On the other hand, Oats showed greater participation in the mixture (30–35%; Figure 2), demonstrating better adaptation to the system. Their quick germination and longer vegetative period compared with Ryegrass and Clovers [4] support their use in overseeding systems with Urochloa brizantha cv. Marandu. Unlike Legumes, Oats were not significantly affected by grazing intensity or canopy structure.

After grazing, an increase in Marandu grass forage mass from winter to spring was observed in the monoculture system (Table 5), while in the MOR system, there was a reduction in winter forage mass across grazing cycles. This pattern reflects the physiology of the species, as C4 grasses show optimized growth at temperatures above 19 °C [36], whereas C3 species have their growth limited at temperatures above 25 °C [4].

The increase in leaf and stem production in October is linked to greater forage accumulation in early spring. A leaf:stem ratio greater than 1.0 indicates maintenance of forage quality and effective management in promoting a higher proportion of leaves. The absence of differences in dead material among systems and grazing cycles may be due to grazing management and irrigation, which encouraged the decomposition of senescent material [37].

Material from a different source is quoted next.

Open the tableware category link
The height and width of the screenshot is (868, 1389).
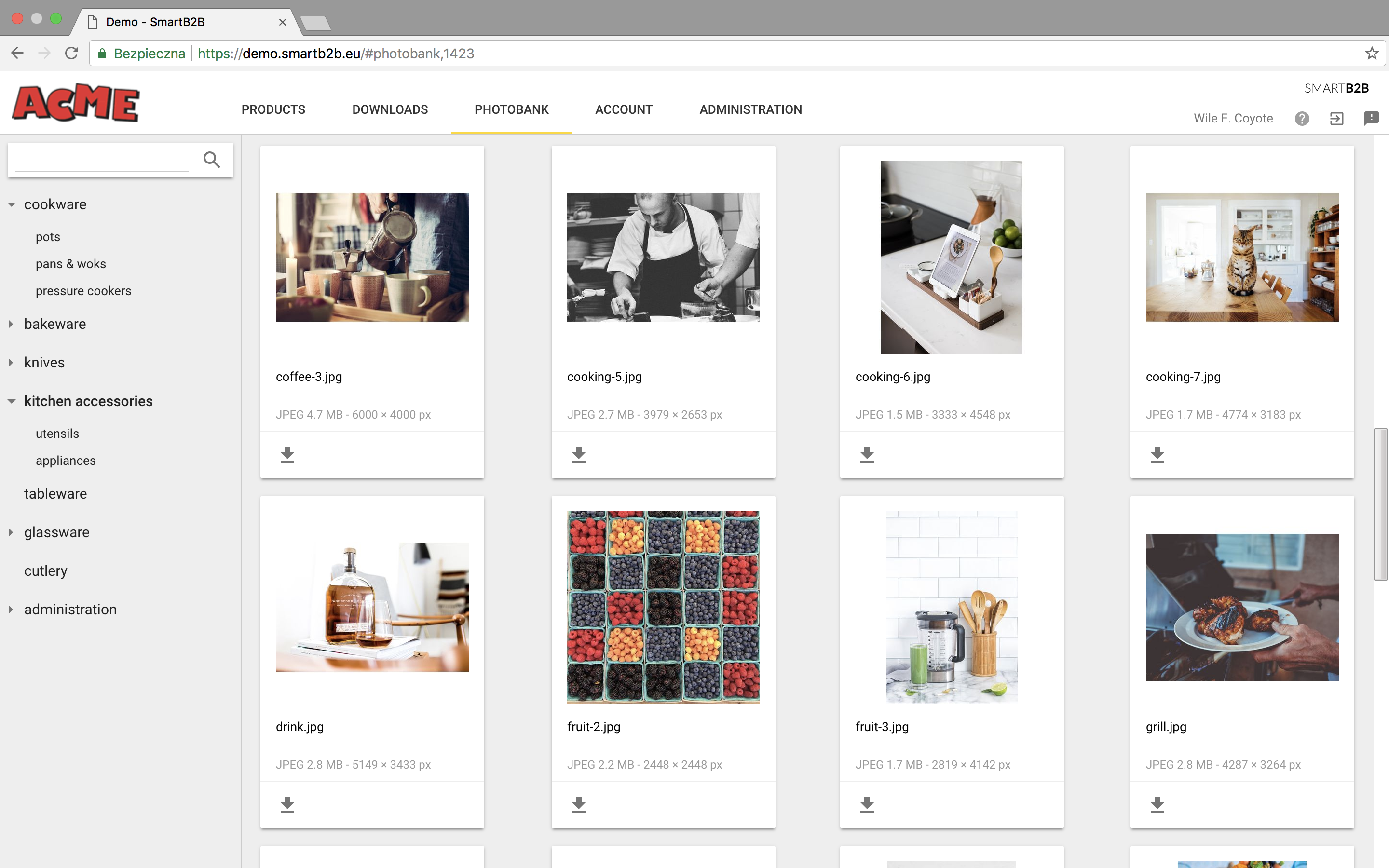click(55, 494)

The higher forage accumulation values observed in August should be interpreted with caution, as they were calculated based on pre-grazing mass, unlike the other cycles. Still, the average accumulation rates exceeded those reported by Gerdes et al. [38] and Bones et al. [39], possibly due to differences in management, climate, and irrigation practices.

The forage allowance values were lower than those reported by Rocha et al. [7], which may be due to differences in production systems and experimental conditions. Despite this, animal performance remained similar across systems. The observed average daily gains aligned with the recommended values for Holstein × Gir heifers grazing during the rainy season [40] and were higher than those typically seen during the dry season. The lack of differences among systems, despite higher crude protein and lower neutral detergent fiber in overseeded pastures (Table 3), suggests that animal performance was not limited by diet quality but possibly by genetic potential or intake capacity. This indicates that improvements in forage nutritional quality alone were not enough to produce additional gains.

Overall, the climate conditions of the Cerrado region of Minas Gerais during the dry–rainy transition did not restrict the growth of Marandu grass, especially with irrigation. Overseeding with winter forages did not increase total forage yield or animal performance but caused changes in botanical composition and pasture quality. Among the evaluated species, Oats showed better adaptation and potential for use, while Legumes had low persistence, indicating limitations for their use in tropical systems under the conditions studied.

5. Conclusions

Overseeding winter forages in Marandu grass pastures did not boost forage production or improve the performance of Holstein × Gir F1 heifers under irrigation in the Cerrado region of Minas Gerais, although it did lead to changes in the system’s botanical composition. Marandu grass showed strong adaptation to the dry–rainy transition (late winter/early spring), while white and Black oats proved to be more compatible in the mixture. In contrast, Ryegrass showed intermediate participation, and Clovers had low persistence. Therefore, overseeding can be used to diversify pastures and appears to be more effective with winter grasses, especially Oats, than with temperate Legumes under the conditions studied.